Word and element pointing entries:

>> START

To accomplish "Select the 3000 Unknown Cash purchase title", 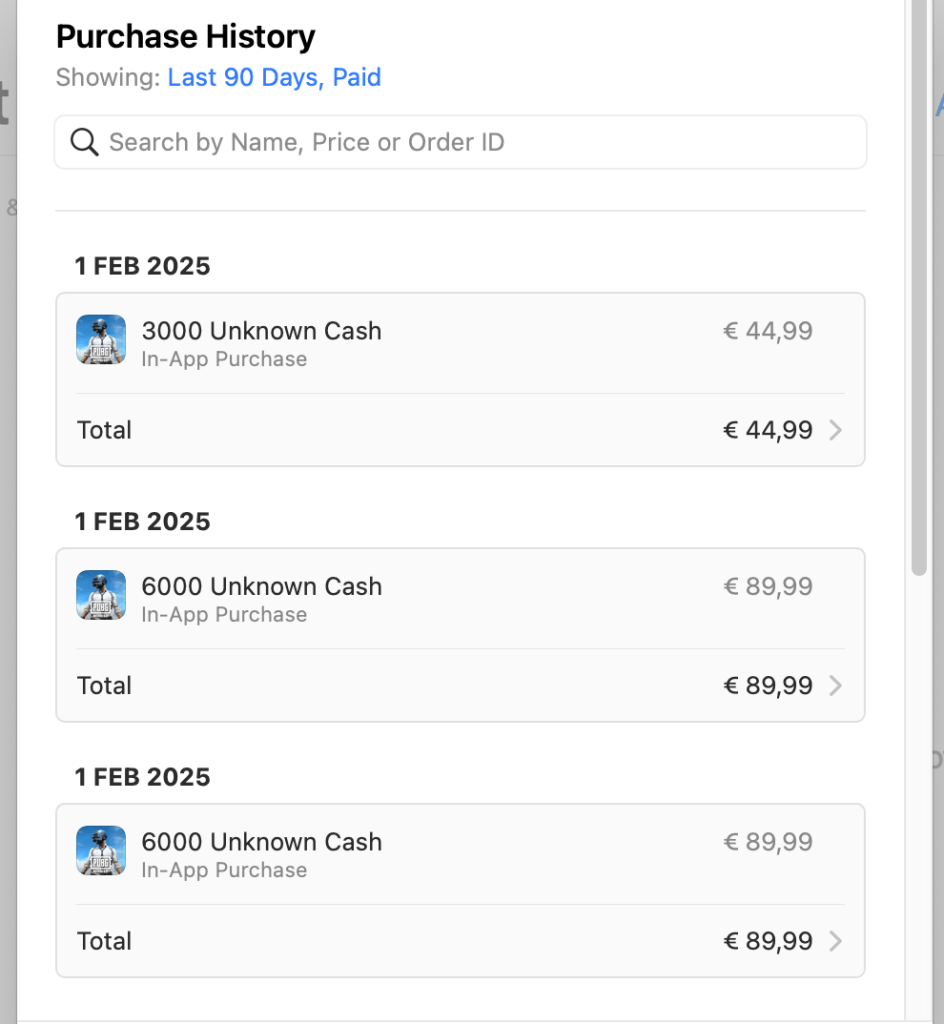I will coord(261,331).
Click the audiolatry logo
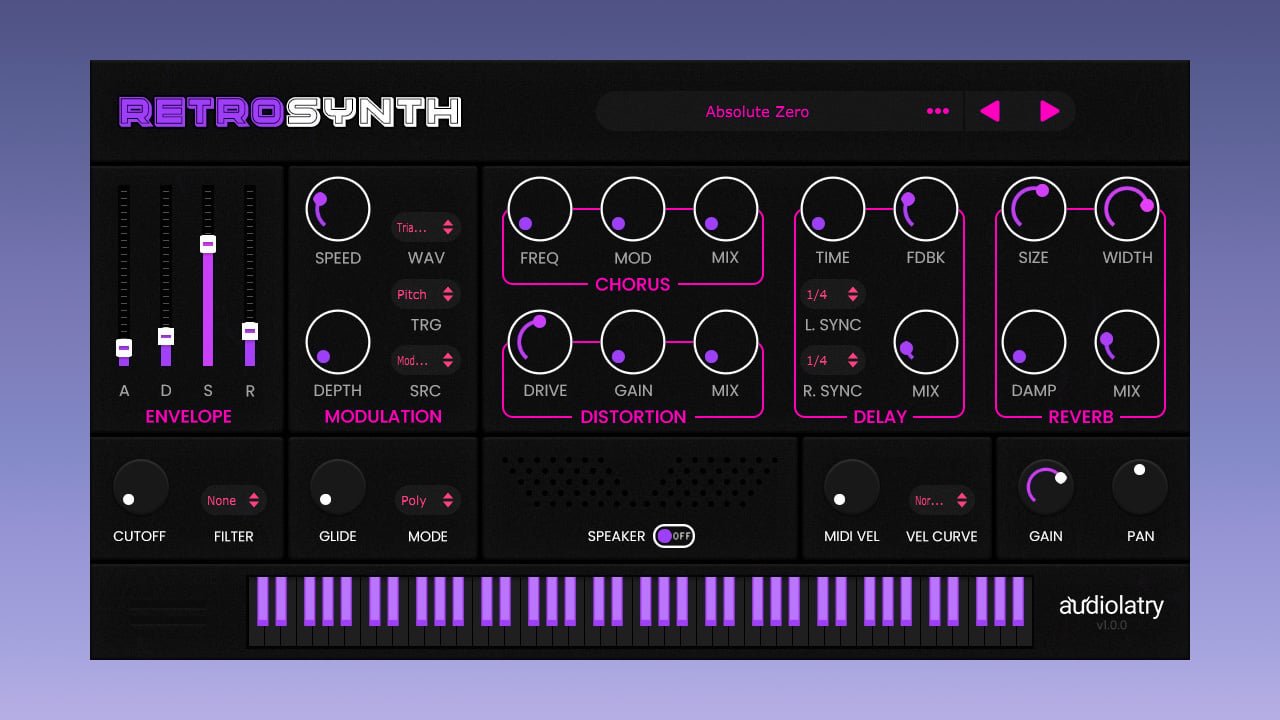 tap(1111, 605)
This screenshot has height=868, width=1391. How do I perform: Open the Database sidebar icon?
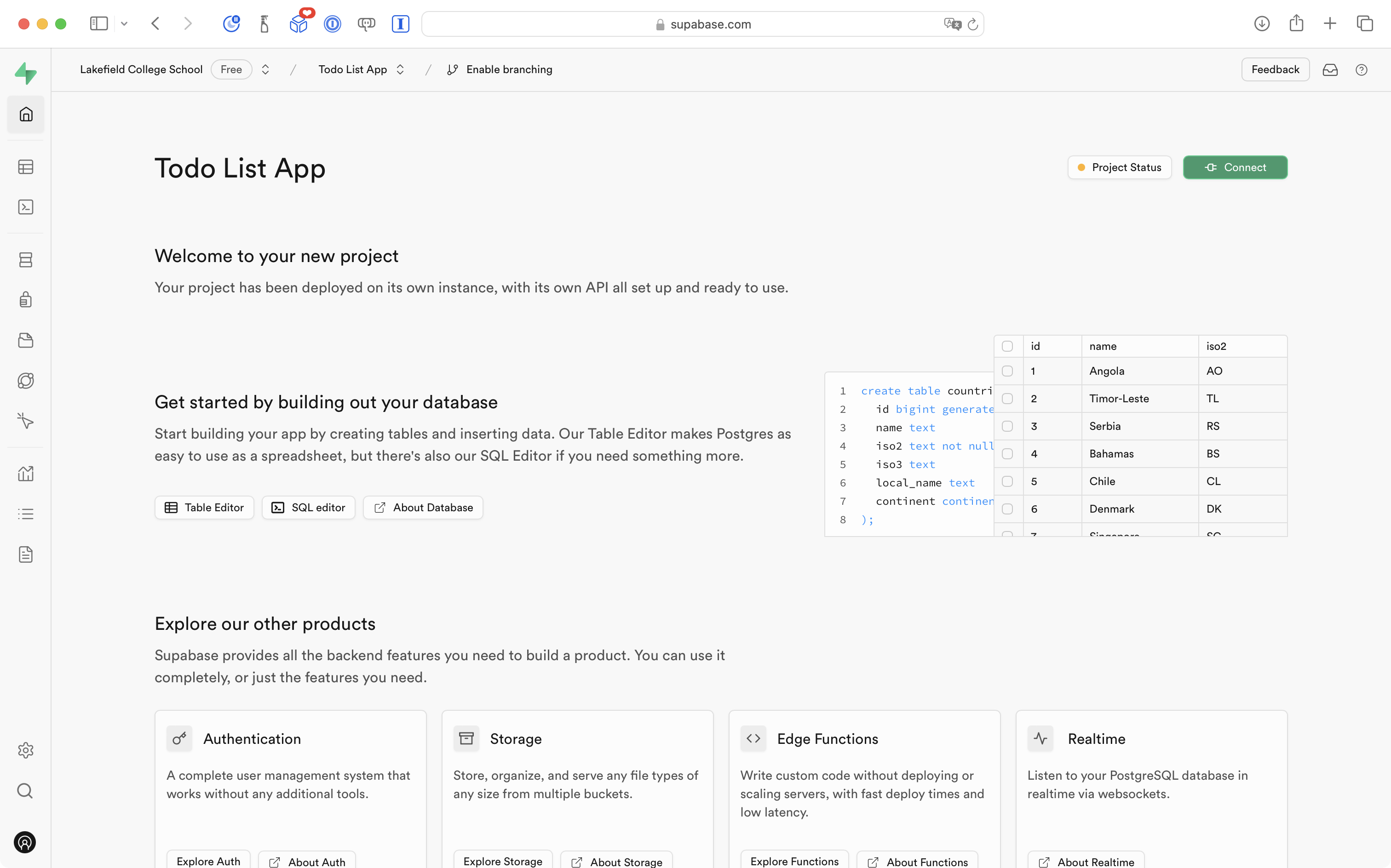tap(26, 260)
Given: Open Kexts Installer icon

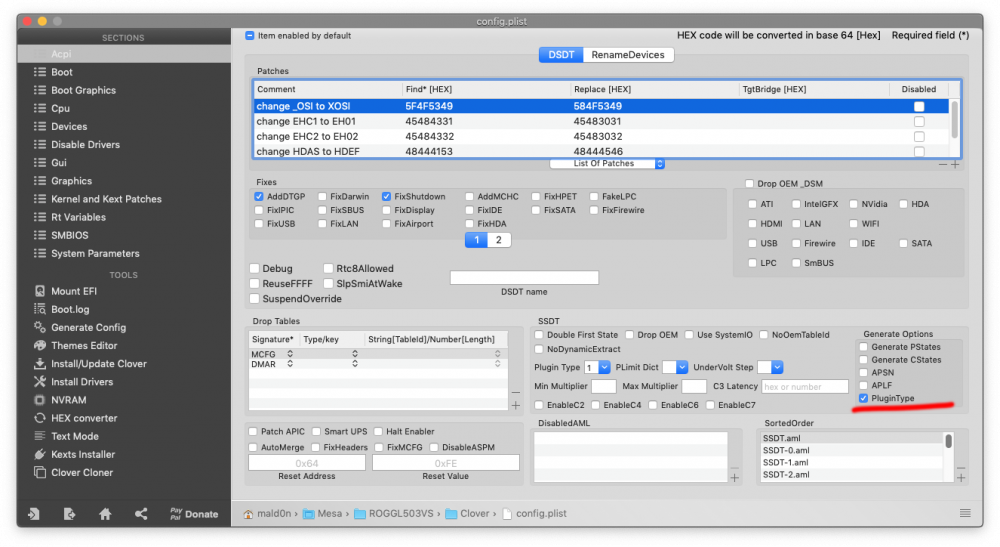Looking at the screenshot, I should [40, 455].
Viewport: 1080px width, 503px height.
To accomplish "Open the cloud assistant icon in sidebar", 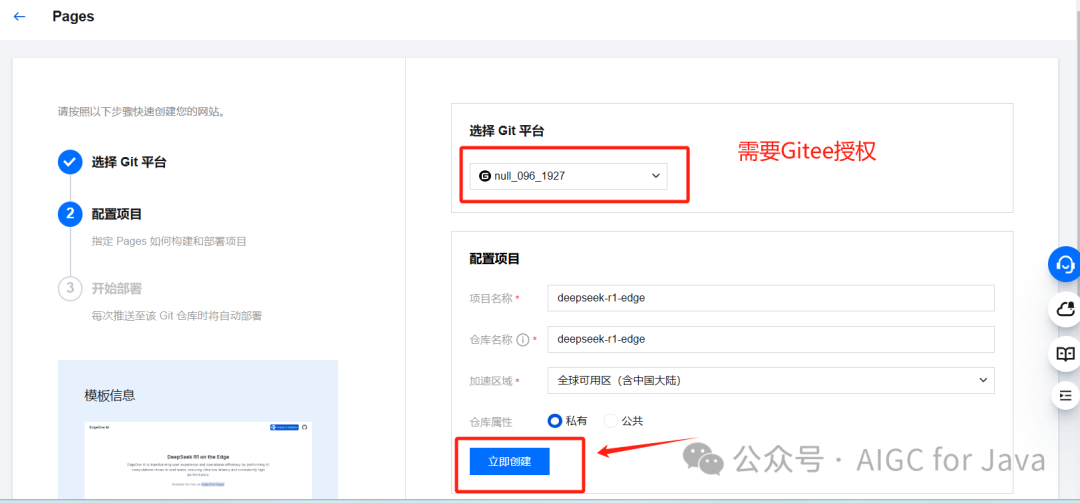I will (1065, 309).
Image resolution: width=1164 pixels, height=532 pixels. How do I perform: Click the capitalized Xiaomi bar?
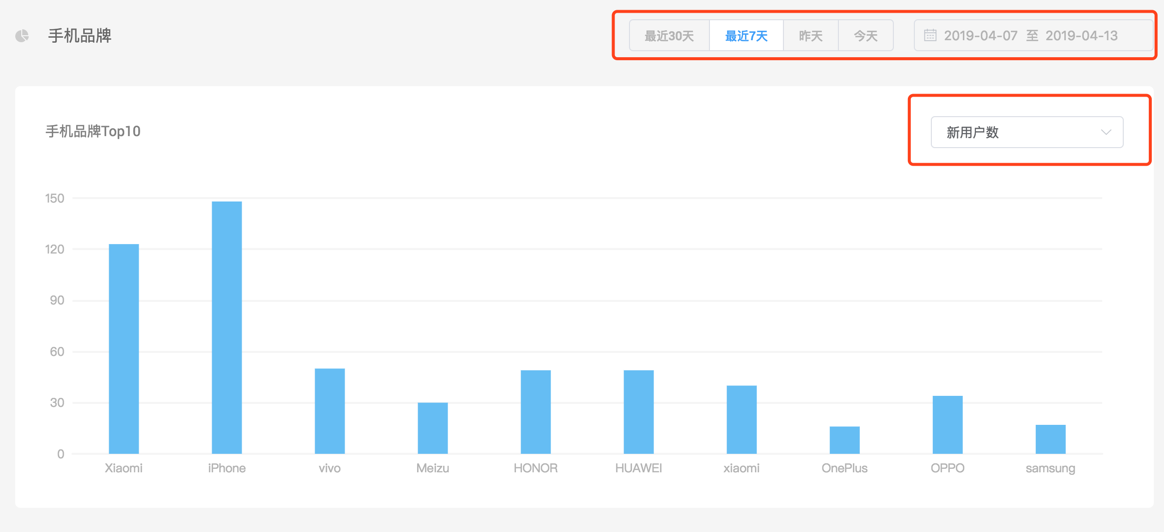[124, 349]
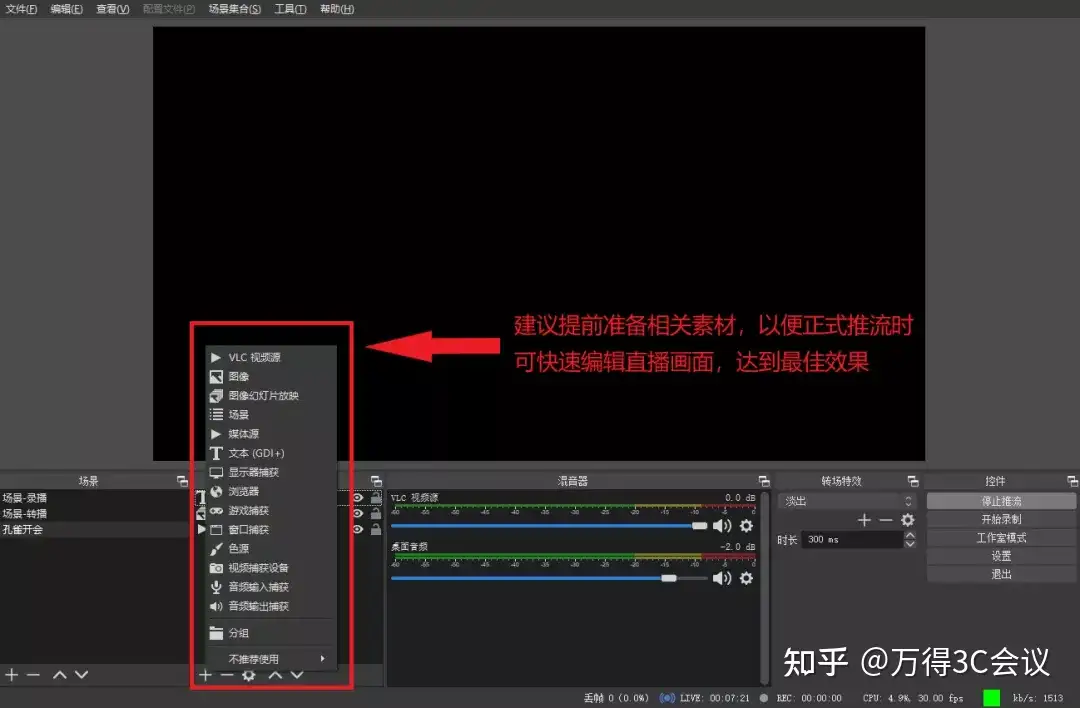This screenshot has height=708, width=1080.
Task: Click the 开始录制 button
Action: [x=999, y=518]
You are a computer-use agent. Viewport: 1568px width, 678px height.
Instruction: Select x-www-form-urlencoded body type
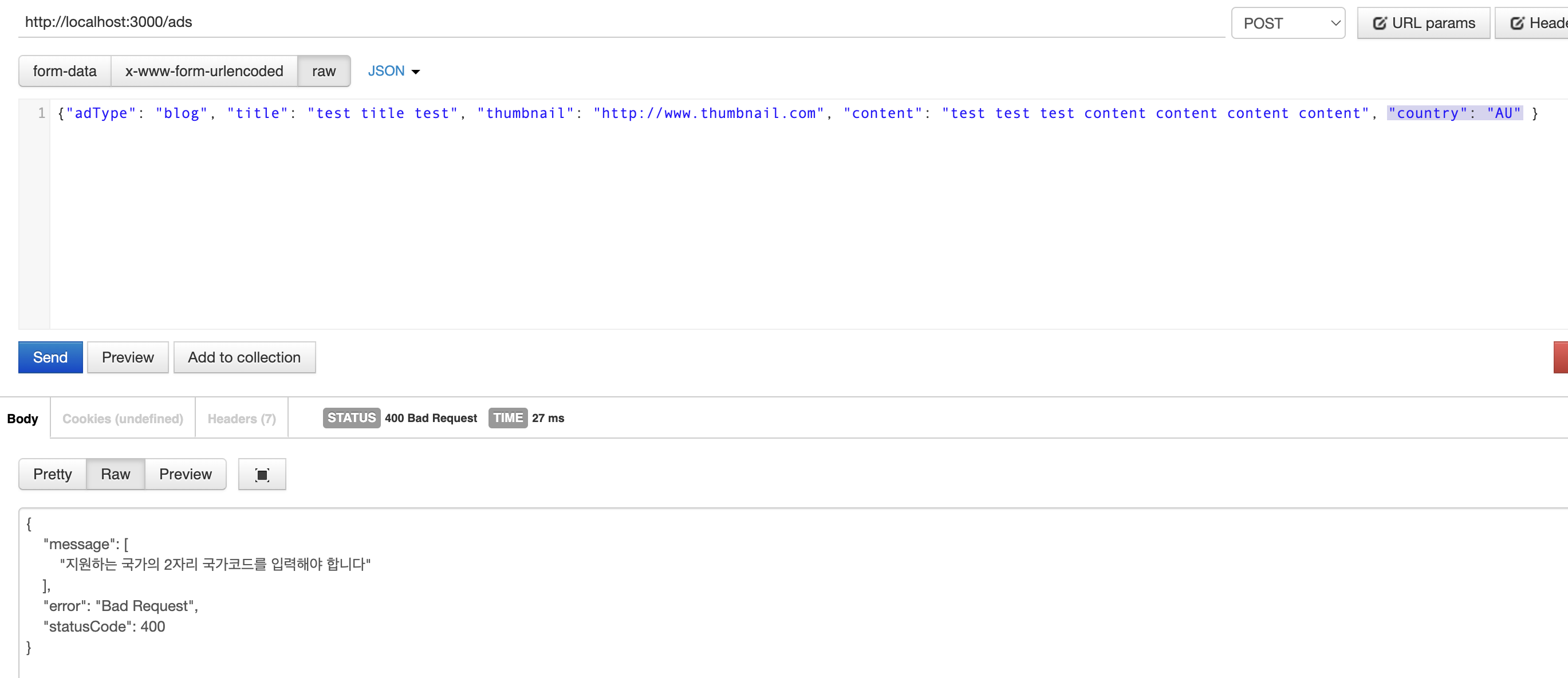click(204, 71)
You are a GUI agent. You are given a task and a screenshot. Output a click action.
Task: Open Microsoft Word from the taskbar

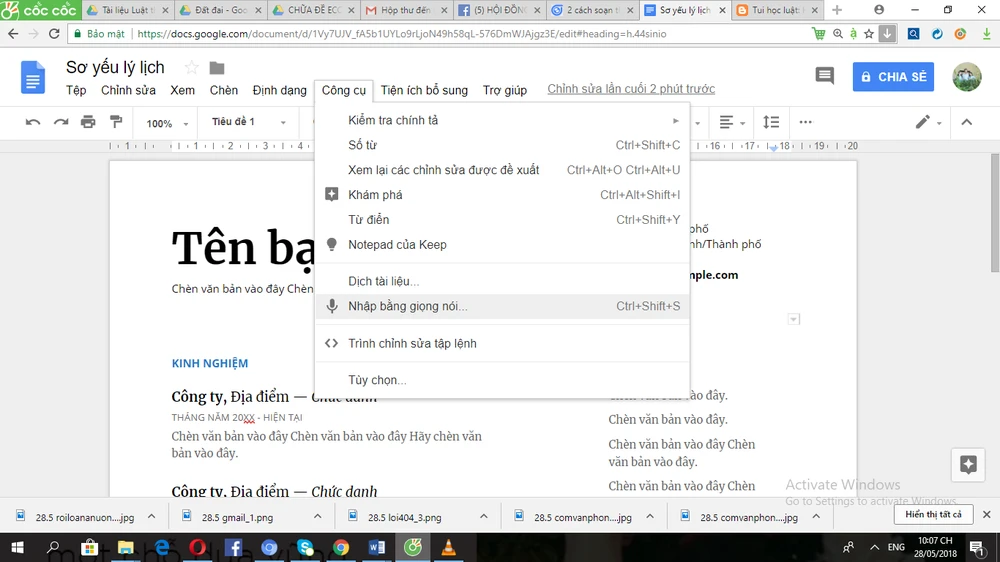tap(377, 547)

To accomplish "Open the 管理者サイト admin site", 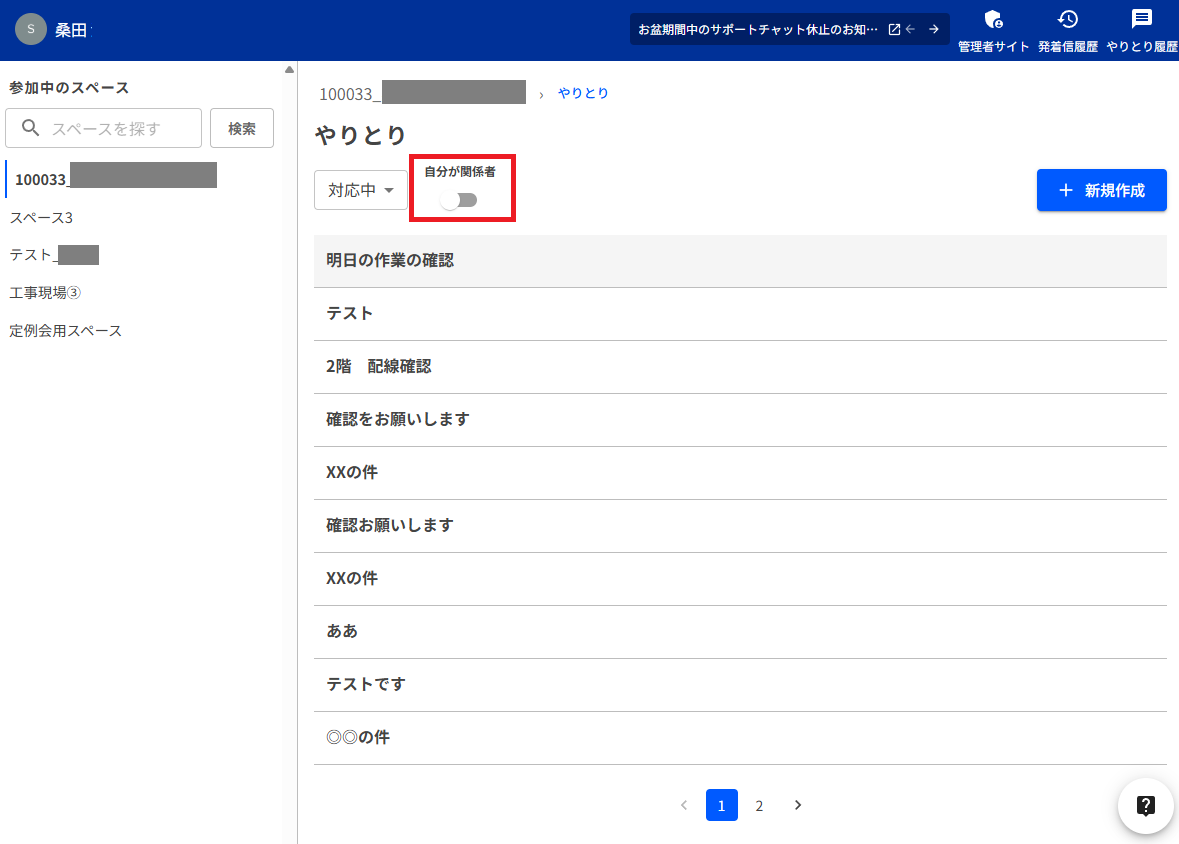I will (993, 30).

>> END

**Job:** Count the lines of the listing that contain the string "perform", treating uppercase and lowercase as different. Give only the number.

**Written solution:** 2